The authors reply
First, the study populations included in our review were heterogeneous. In particular, the study by Masri et al (2) conducted enrolled a trauma population which was younger, included more males, and had a higher rate of tracheostomy than other studies. We did take this into account in our review and rated down the quality of evidence for two outcomes (constipation and duration of mechanical ventilation) for heterogeneity. Of note, the study by Masri et al (2) does not disproportionately contribute to statistical heterogeneity, and its removal interestingly increases, rather than decreases, heterogeneity for the outcome of duration of mechanical ventilation. Further, our review specifically excluded any trials of patients with primary gastrointestinal disorders, and although it is possible that a small number of such patients were enrolled in the included trials, this is unlikely to have had a major impact on the results of the review. We agree with Prat et al (1) to caution clinicians against applying the results of this meta-analysis to patients with primary gastrointestinal diagnoses.

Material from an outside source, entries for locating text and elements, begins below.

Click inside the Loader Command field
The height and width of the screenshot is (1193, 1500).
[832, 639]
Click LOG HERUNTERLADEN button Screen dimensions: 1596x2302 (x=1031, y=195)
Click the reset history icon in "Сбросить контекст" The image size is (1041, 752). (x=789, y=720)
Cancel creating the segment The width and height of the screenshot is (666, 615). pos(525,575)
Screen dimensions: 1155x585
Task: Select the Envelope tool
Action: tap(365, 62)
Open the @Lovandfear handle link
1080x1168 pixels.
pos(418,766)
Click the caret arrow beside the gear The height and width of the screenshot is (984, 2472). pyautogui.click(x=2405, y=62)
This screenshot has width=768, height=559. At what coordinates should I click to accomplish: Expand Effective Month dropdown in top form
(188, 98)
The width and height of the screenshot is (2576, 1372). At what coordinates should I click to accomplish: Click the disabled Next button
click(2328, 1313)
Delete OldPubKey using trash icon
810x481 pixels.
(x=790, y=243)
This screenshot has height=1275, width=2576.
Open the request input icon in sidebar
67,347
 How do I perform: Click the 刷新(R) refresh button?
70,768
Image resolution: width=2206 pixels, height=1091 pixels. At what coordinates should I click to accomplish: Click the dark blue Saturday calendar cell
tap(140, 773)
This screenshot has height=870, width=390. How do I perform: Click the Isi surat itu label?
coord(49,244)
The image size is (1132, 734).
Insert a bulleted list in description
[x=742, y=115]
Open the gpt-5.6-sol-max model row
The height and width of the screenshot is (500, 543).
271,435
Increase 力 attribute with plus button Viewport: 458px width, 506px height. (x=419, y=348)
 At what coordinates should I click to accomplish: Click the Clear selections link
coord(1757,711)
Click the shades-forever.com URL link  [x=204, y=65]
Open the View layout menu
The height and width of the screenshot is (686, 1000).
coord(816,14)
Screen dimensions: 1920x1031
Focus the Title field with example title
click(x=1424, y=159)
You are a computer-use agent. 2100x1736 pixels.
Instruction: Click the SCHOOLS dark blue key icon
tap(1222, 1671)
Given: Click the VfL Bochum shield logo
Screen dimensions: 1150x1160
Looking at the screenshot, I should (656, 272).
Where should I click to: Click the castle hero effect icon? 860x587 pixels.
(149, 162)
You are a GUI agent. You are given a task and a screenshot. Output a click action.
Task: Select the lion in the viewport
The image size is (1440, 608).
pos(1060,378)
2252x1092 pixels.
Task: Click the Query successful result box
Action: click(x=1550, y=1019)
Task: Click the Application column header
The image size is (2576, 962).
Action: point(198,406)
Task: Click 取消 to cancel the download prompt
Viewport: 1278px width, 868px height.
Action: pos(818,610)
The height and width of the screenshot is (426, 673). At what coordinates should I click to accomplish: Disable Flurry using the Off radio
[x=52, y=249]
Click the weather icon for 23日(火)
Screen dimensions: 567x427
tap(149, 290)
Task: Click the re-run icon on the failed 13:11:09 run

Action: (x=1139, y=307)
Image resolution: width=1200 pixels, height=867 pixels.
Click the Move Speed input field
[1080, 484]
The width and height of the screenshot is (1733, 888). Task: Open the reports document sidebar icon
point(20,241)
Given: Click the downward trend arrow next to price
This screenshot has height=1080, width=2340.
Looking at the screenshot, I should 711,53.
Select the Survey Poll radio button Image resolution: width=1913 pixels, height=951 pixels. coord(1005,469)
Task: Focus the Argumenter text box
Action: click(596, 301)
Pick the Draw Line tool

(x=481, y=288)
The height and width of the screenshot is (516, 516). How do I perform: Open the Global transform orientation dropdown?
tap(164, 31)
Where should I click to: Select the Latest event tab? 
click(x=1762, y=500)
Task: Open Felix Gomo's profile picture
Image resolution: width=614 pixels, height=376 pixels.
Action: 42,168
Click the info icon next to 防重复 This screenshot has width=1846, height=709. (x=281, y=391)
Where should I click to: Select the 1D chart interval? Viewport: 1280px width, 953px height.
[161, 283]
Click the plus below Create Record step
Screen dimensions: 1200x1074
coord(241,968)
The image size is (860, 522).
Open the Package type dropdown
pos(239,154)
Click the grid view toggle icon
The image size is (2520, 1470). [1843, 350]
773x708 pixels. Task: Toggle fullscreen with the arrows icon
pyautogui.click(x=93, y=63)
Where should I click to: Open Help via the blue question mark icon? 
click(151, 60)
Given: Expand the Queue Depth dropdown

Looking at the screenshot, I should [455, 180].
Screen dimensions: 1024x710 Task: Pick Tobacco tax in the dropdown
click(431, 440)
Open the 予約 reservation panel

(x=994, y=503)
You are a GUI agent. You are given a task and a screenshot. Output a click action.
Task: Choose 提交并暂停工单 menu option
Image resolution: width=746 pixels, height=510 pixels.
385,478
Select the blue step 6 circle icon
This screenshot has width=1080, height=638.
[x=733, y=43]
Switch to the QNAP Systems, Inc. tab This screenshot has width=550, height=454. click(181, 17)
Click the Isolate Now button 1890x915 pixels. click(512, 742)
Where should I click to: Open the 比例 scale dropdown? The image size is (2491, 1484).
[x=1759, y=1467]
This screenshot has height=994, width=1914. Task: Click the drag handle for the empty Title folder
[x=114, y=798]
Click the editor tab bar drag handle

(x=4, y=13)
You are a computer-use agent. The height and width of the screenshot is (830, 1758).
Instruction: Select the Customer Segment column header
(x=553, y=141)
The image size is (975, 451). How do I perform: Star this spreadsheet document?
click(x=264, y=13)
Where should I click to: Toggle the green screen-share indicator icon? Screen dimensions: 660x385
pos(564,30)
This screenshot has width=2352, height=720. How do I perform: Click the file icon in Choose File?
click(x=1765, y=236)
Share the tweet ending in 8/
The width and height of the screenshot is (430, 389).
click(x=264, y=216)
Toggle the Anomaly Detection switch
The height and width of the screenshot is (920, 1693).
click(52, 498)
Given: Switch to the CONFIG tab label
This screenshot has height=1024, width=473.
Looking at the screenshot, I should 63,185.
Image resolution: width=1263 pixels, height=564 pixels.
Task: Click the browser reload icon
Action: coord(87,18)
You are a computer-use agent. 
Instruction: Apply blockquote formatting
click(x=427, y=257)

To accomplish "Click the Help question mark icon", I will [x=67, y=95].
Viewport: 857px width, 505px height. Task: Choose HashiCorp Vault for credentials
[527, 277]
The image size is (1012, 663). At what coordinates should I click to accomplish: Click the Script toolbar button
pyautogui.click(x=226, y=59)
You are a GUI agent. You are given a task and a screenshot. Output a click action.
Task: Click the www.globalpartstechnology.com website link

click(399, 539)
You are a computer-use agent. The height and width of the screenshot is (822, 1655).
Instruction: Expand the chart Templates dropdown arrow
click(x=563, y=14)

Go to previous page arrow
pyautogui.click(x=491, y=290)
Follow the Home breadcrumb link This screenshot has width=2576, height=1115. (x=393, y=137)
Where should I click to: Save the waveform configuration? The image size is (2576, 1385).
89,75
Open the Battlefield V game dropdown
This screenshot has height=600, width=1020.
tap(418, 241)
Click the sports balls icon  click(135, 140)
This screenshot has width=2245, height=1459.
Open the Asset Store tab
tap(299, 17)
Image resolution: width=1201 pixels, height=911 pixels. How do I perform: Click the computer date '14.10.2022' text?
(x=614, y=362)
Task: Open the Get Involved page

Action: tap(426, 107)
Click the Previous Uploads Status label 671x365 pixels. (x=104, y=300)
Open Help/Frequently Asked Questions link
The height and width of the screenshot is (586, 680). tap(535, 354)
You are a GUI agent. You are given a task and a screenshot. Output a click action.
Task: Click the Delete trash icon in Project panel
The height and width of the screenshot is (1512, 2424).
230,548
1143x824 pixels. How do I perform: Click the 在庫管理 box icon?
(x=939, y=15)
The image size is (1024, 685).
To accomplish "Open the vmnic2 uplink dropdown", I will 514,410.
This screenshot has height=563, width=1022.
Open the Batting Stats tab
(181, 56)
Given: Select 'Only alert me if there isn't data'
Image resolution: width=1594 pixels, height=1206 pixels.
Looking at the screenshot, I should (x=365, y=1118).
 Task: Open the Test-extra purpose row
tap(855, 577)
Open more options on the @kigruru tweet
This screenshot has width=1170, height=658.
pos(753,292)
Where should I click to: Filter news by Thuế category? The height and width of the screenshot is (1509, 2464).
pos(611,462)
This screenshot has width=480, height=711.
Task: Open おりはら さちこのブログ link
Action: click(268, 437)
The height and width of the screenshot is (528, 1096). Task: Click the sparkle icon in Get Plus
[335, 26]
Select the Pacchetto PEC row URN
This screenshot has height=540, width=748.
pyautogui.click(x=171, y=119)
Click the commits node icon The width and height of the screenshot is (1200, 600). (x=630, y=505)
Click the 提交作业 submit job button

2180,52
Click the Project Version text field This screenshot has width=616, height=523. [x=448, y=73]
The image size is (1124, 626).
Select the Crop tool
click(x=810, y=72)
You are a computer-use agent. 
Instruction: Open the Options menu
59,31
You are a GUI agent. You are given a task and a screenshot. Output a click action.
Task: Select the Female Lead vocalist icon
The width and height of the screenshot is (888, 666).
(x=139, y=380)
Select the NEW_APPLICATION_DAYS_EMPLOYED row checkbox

Second, despite the use of lactulose in all included trials, we acknowledge the variable interventions representing bowel protocols that were tested. Cointerventions were not well described, and these may have differed across trials. Ideally, randomization and effective blinding (as was performed in two trials) would minimize these effects, but their overall impact is uncertain and unreported. We did prespecify the timing of protocols for a subgroup analysis; however, timing did not seem to explain any of the observed heterogeneity of effects, and all such comparisons were between-trial rather than within-trial subgroup comparisons, rendering interpretation challenging (3). Although the observational study by Guardioloa et al (4) suggests that the timing of a bowel protocol may influence its effect, we focused on higher level evidence by including only randomized trials in this review. In everyday practice, timely initiation of bowel care protocols poses a challenge, as found in a recent mixed-methods study conducted by one of the authors, which revealed the difficulties in achieving high clinician compliance in using bowel care protocols (Warren and Kent, unpublished data).
Finally, the definition of constipation that we chose was based upon its incorporation in observational studies and randomized trials, and recommendations from the European Society of Intensive Care Medicine Working Group on Abdominal Problems (5). Whether this definition will endure in future studies is unclear. As we suggested, a new definition may be clinimetrically developed, ensuring its reproducibility, utility at the bedside, and association with patient-important outcomes, thus making it a suitable target for therapeutic interventions in clinical trials.
We thank Prat et al (1) for highlighting these limitations in the existing evidence and agree that more research is needed to guide practice in this often neglected aspect of critical care.